In practice, a combination of full text and vector databases often gives superior performance than just one of the types. It's called hybrid search. Here's an article that talks a bit about this: https://opster.com/guides/opensearch/opensearch-machine-lear...

Often you take the results from both vector search and lexical search and merge them through algorithms like Reciprocal Rank Fusion.

You can think of a full-text index as being like a vector database that's highly specialized and optimized for the use-case where your documents and queries are both represented as "bags of words", i.e. very high-dimensional and very sparse.

Which works great when you want to retrieve documents that actually contain the specific keywords in your search query, as opposed to using embeddings to find something roughly in the same semantic ballpark.

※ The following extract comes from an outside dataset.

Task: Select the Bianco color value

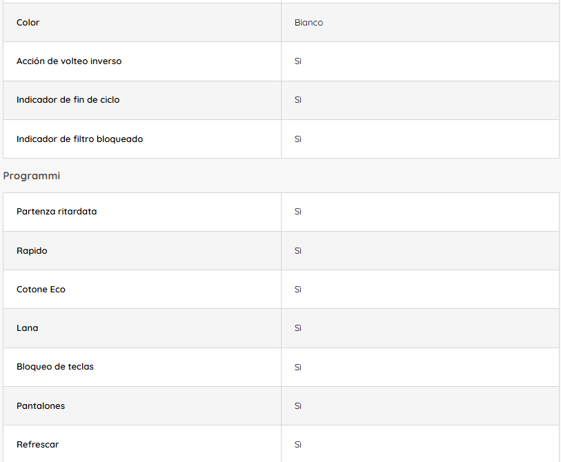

Check https://github.com/infiniflow/infinity which combines vector search and full-text search providing extremely fast search performance.
Infinity looks interesting, but I don't see any mention of support for clustering.
Infinity supports HNSW vector index.
Vector databases are good for documents, but if you have a fact database or some other more succinct information store, it's quite slow to retrieve compared to trigram/full text while often performing worse.
Because it’s a full text search engine, and not a text embedding? Different query types, requirements, indexing methods, etc.